Алессандро зажмурился. Нельзя забывать имена руководящих чинов Ватикана, но что делать, если ты сам редко с кем-либо общаешься лично и потому вполне способен проявить такую некрасивую оплошность в отношении служителей Божьей Церкви.
— Простите, у меня приступ рассеянности, — признался он инквизитору. — Я вас узнал, но… совершенно забыл ваше имя. Это… это ужасно… Я это признаю.
— Ничего страшного, — улыбнулся брат Пётр, — главное, чтобы в своих молитвах Вы о нас не забывали.
— Молитвах?
— Ведь Вы понтифик, — напомнил ему мужчина. — Каждый день мы идем сражаться за вас. Убивая разных тварей, мы делаем это во славу Господа нашего, но именно Вы — наместник Бога на земле.
И тут Алессандро весь сжался, словно воробей, увидевший голодную кошку. Просидев в садовой беседке около часа, он не плакал, а просто размышлял о своей судьбе, но сейчас слезы стали подступать к глазам.
Его словно полосовало на части. Вот он, мальчишка, почти что приравнен к Христу в глазах этого отважного рыцаря, но он не знает…
— Если Вы все же запомните моё имя, я буду вам благодарен, — суровый голос Орсини вдруг наполнился теплотой. — Мне бы хотелось, чтобы для Вас я был бы не просто безымянным воином Церкви. Ведь я знаю, что только Вы можете отмолить все мои грехи.
— Я… — Папа ощутил, как по щекам заструились слёзы, от которых ему внезапно стало легко. — Я обязательно упомяну вас в вечерних молитвах. Обещаю!

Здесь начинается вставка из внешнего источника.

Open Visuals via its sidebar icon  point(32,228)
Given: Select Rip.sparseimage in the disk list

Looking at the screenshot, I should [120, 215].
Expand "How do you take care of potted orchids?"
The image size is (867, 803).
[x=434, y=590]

— Не плачьте, — в голосе брата Пётра не было осуждения, к которому так привык юный понтифик, — на ваших плечах тяжелое бремя ответственности, но я знаю, что Бог никогда не дает людям нести тяготы больше положенных. Именно Его воля была на то, что бы Вы стали Главой Ватикана. А Бог не ошибается.

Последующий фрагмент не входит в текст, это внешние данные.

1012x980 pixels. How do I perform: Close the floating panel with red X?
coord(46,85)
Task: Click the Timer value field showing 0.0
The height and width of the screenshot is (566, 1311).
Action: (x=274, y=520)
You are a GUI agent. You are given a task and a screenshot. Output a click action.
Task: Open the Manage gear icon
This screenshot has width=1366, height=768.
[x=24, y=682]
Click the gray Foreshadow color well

— Я постараюсь, — Алессандро вытер слезы рукавом, понимая, что ему очень хотелось бы рассказать этому человеку всё то, что уже давно сдавливает его душу, словно тисками, но вместо этого он лишь тихо прошептал: — Спасибо!
Было не важно, услышит инквизитор слова благодарности или нет. Было бы даже лучше, если бы Орсини ничего не расслышал.
Брат Пётр еще некоторое время в полном одиночестве стоял возле беседки. На секунду ему показалось, что он заглянул в совсем другой мир. Мир, в котором первые уже давно стали последними. И от этого понимания ему было почему-то очень не по себе.
Теперь он будет периодически спрашивать себя, в какой же из вселенных он находится. В той, которая выстраивалась из постулатов и крови убитых мафусаилов, или той, где простое человеческое слово может стать храмом надежды.